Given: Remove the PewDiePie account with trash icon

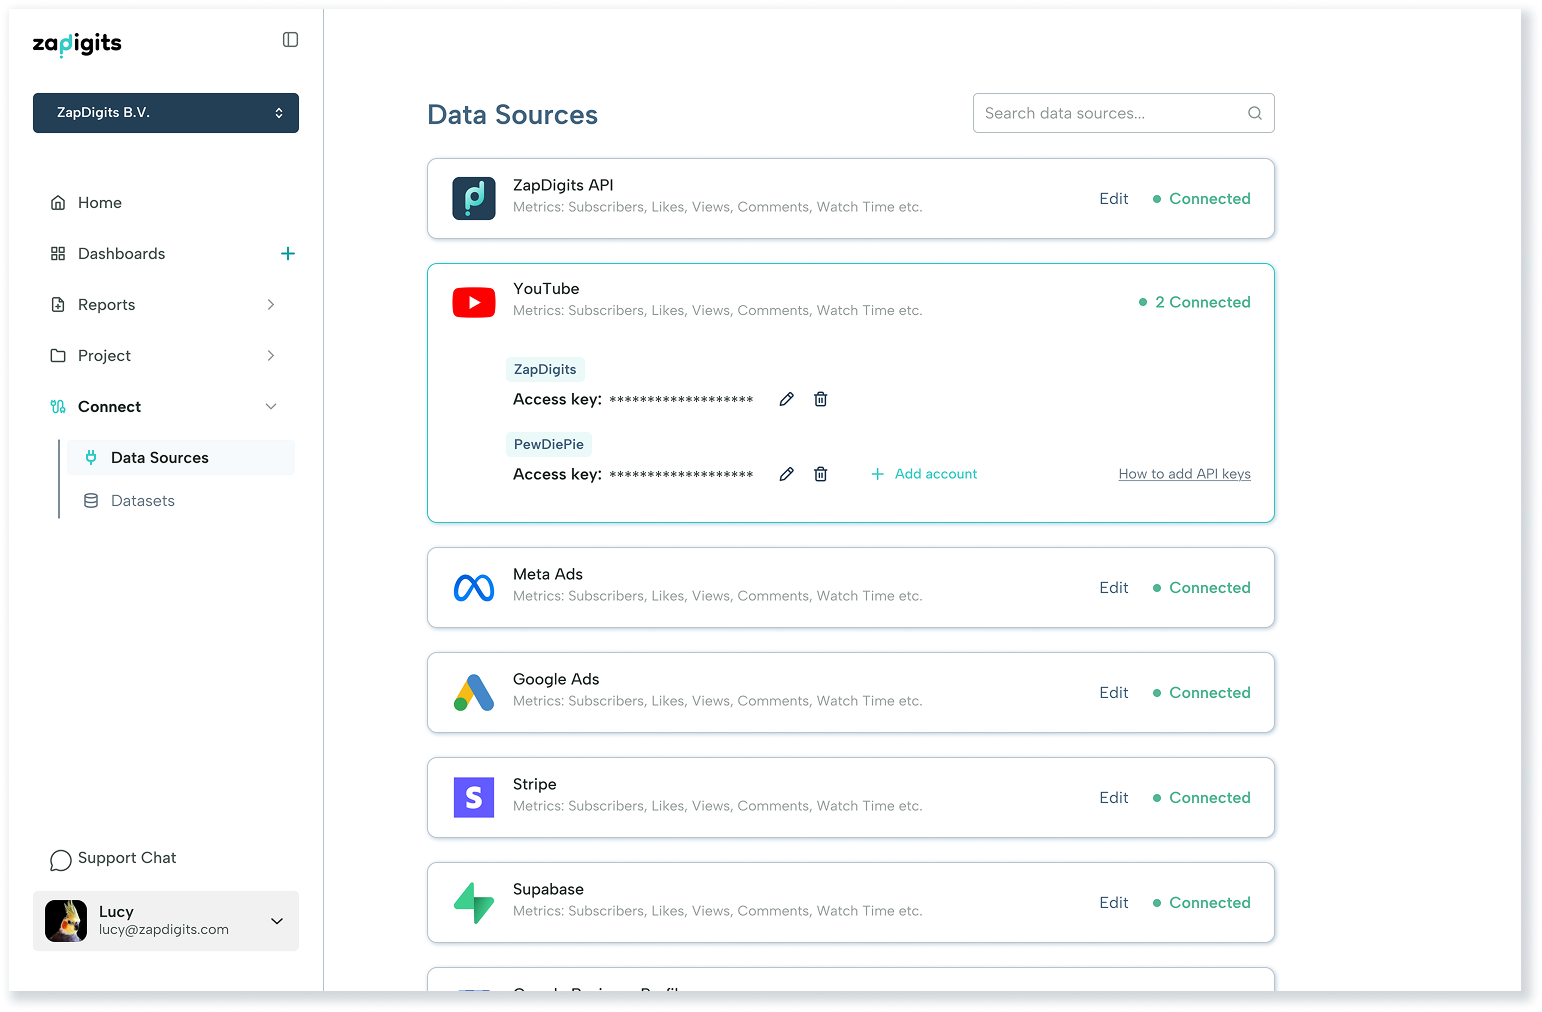Looking at the screenshot, I should pos(820,474).
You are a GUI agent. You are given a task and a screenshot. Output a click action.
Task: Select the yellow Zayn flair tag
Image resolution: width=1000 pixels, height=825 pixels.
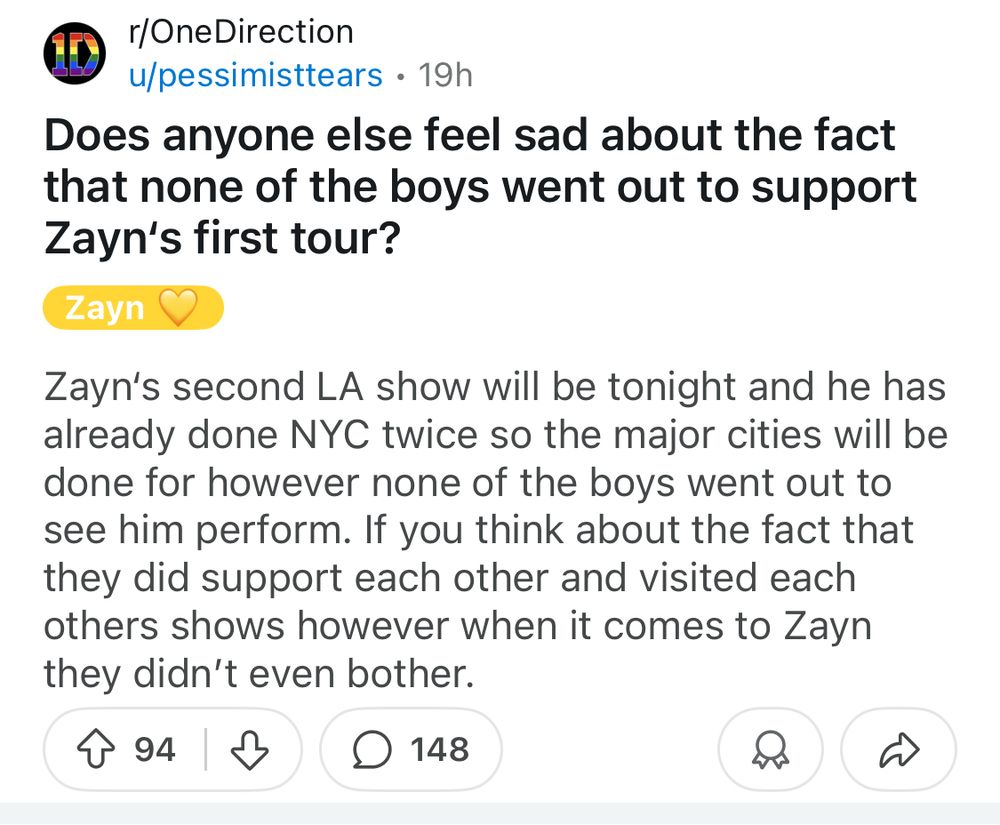pos(133,308)
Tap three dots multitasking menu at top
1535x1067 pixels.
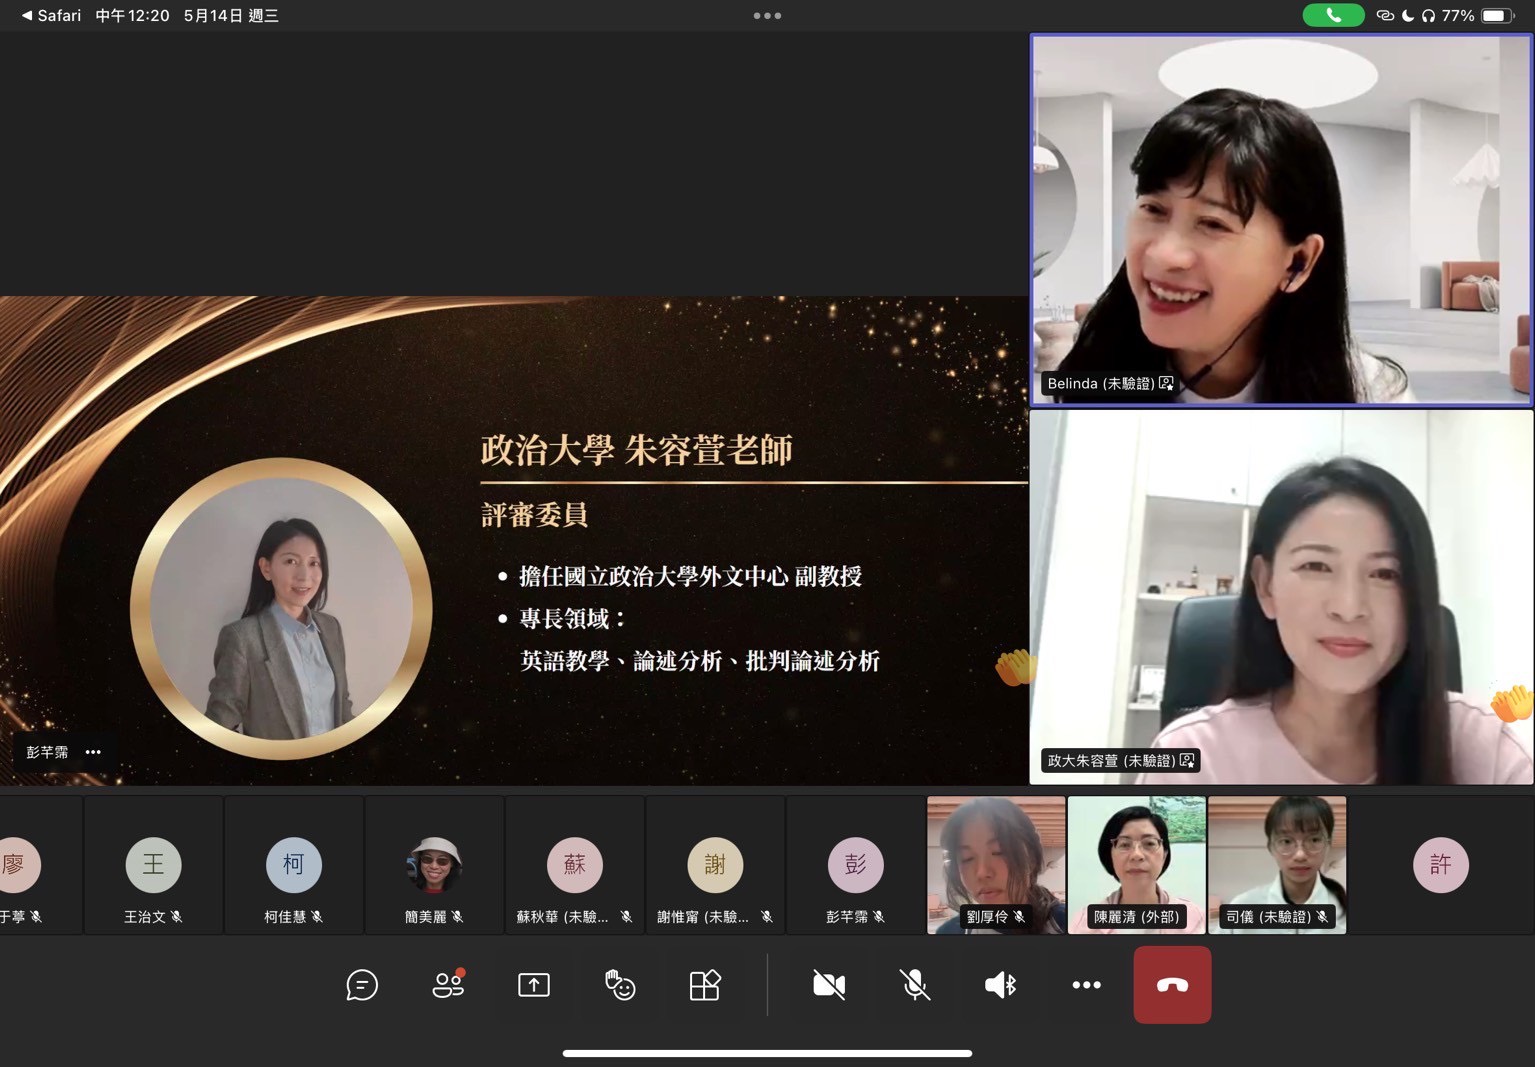(x=767, y=16)
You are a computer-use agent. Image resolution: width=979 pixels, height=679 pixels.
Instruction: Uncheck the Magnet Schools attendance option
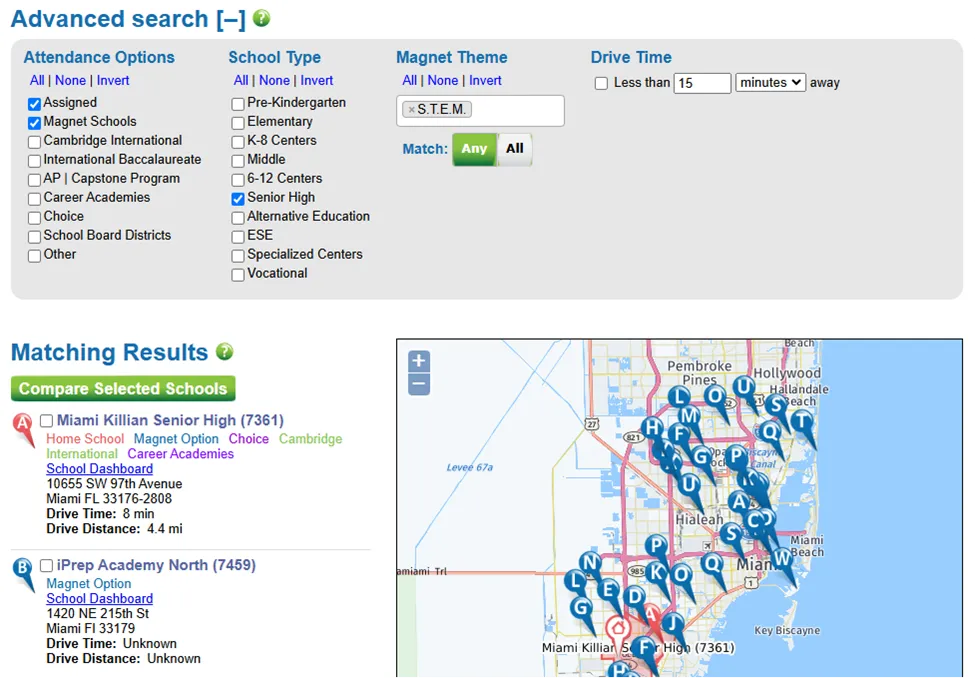pyautogui.click(x=35, y=122)
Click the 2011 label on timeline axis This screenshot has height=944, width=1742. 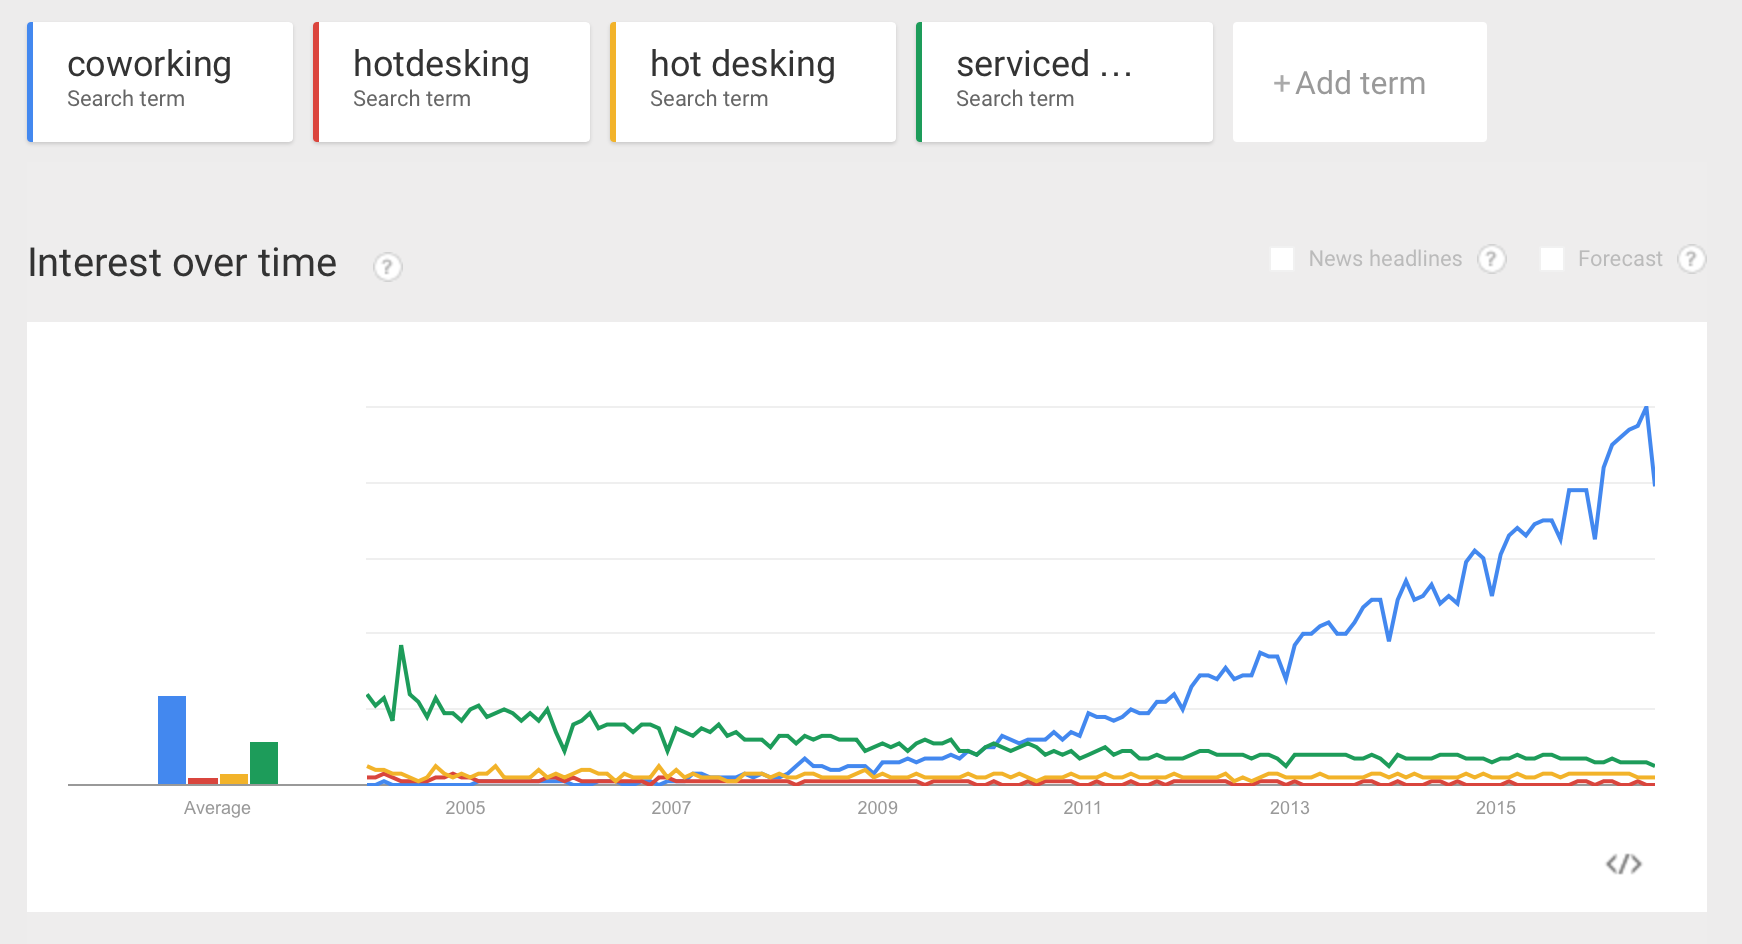coord(1082,808)
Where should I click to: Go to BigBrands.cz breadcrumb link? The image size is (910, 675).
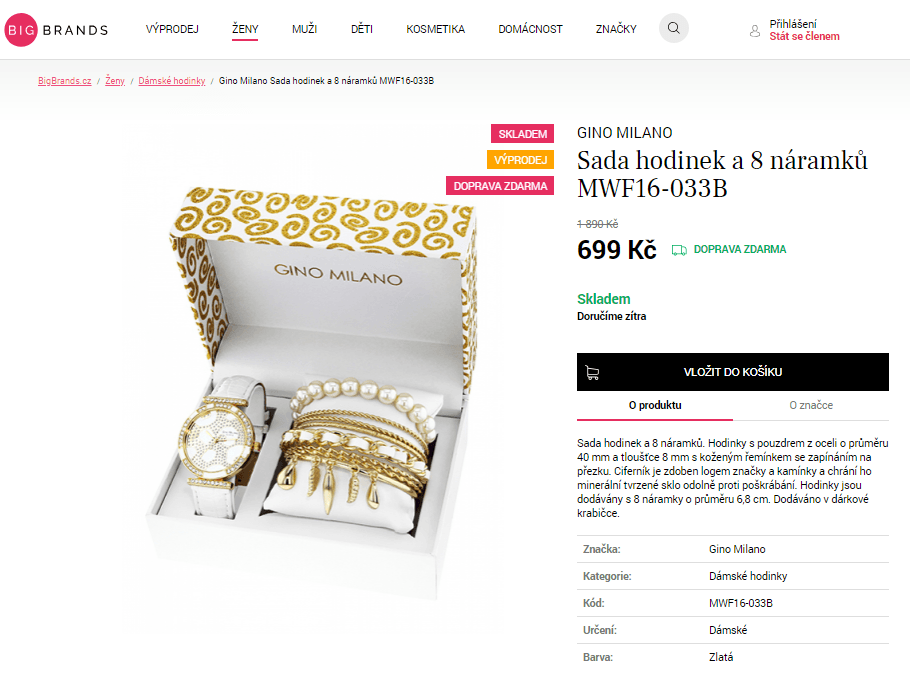pos(64,81)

The problem =>
Could you work out how many lines above contain the string "agent"? Answer with the number only.

Solution to this task =>
2